▶ **Selected text**:
Basic Operations

$\newcommand{\vx}{{\bf x}} \newcommand{\vy}{{\bf y}} \newcommand{\gA}{\mathcal{A}} \newcommand{\gT}{\mathcal{T}} \newcommand{\gU}{\mathcal{U}} \DeclareMathOperator*{\LSE}{\textrm{LSE}}$An operation on a transducer (or acceptor) takes one or more transducers as input and outputs a transducer. You can think of these operations as functions on graphs. As a reminder, I'll use uppercase script letters to represent graphs, so $\gA$ for example can represent a graph. Functions will be denoted by lower case variables. So $f(\gA)$ is a function which takes as input a single graph and outputs a graph.

Closure

The closure, sometimes called the Kleene star, is a unary function (takes a single input) which can operate on either an acceptor or transducer. If the sequence $\vx$ is accepted by $\gA$, then zero or more copies of $\vx$ are accepted by the closure of $\gA$. More formally, if the language of an acceptor is $\mathcal{L}(\gA)$, then the language of the closure of $\gA$ is $\{\vx^n \mid \vx \in \mathcal{L}(\gA),\;\; n = 0, 1, \ldots, \}$. The notation $\vx^n$ means $\vx$ concatenated $n$ times. So $\vx^2$ is $\vx \vx$ and $\vx^0$ is the empty string. Usually the closure of an acceptor is denoted by $^*$, as in $\gA^*$. This is the same notation used in regular expressions.

▶ **Records contained in a dataset**:
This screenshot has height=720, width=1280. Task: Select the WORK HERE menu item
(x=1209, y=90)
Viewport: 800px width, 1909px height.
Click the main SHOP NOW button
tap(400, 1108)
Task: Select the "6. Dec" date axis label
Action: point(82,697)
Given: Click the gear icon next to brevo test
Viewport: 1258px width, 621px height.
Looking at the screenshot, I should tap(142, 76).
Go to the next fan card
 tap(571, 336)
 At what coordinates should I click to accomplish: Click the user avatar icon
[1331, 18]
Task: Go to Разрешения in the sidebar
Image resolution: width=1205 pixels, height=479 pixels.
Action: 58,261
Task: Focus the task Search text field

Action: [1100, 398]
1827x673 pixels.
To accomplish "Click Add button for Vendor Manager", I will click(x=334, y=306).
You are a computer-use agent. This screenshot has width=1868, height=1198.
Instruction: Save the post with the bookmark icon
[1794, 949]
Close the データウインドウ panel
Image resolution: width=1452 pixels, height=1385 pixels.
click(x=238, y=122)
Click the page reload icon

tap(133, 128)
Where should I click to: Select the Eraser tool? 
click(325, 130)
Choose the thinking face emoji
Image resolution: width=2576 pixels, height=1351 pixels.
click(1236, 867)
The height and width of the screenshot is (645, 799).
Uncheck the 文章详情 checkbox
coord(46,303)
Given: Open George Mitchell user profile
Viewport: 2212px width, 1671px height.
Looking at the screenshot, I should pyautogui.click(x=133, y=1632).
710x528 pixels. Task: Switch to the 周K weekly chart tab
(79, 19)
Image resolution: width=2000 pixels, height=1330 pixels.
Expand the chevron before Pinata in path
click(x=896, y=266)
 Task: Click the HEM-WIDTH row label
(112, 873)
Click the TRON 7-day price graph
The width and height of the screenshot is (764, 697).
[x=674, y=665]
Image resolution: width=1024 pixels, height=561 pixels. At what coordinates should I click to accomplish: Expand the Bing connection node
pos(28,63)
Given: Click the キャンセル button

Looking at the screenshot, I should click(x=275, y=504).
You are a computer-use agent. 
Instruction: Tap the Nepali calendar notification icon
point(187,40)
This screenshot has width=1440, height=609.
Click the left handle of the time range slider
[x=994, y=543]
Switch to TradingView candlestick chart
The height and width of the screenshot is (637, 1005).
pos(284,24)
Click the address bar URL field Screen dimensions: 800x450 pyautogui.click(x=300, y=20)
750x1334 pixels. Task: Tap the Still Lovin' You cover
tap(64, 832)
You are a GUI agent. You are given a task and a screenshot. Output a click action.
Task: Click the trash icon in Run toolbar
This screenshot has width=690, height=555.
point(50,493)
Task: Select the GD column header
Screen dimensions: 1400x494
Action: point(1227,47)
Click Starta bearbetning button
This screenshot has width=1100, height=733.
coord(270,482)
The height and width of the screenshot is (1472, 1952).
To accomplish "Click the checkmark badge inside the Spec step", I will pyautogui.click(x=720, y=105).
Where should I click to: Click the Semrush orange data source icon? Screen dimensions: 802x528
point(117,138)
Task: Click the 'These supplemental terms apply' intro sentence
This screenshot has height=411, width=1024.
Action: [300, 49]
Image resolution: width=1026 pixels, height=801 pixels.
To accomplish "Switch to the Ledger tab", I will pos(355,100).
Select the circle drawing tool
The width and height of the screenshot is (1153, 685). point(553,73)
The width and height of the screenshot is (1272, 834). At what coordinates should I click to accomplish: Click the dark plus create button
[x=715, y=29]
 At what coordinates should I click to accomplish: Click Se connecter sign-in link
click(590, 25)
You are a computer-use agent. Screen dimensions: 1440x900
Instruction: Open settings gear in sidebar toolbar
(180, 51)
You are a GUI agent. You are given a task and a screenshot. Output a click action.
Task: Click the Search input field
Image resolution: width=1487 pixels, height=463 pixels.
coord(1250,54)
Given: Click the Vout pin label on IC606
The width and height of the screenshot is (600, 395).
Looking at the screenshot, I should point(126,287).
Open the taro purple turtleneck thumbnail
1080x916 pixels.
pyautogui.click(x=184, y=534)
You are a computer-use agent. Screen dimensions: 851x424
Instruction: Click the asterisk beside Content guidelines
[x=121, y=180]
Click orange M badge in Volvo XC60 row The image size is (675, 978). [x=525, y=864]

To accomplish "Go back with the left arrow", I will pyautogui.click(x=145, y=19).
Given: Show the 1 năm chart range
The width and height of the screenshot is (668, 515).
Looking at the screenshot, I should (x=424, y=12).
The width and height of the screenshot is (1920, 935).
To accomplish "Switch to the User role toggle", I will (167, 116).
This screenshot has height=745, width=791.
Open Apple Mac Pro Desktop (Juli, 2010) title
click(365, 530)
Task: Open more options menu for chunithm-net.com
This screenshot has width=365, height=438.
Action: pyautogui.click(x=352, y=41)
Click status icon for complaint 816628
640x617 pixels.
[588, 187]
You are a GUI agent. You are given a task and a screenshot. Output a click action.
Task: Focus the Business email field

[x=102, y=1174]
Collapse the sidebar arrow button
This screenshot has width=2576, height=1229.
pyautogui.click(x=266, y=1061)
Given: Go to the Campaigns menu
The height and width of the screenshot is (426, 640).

▶ **Work to do**:
The text on basic operations opens with math macro definitions made by \newcommand and \DeclareMathOperator*. List every command name these definitions create.

▶ **Exercise response**:
\vx, \vy, \gA, \gT, \gU, \LSE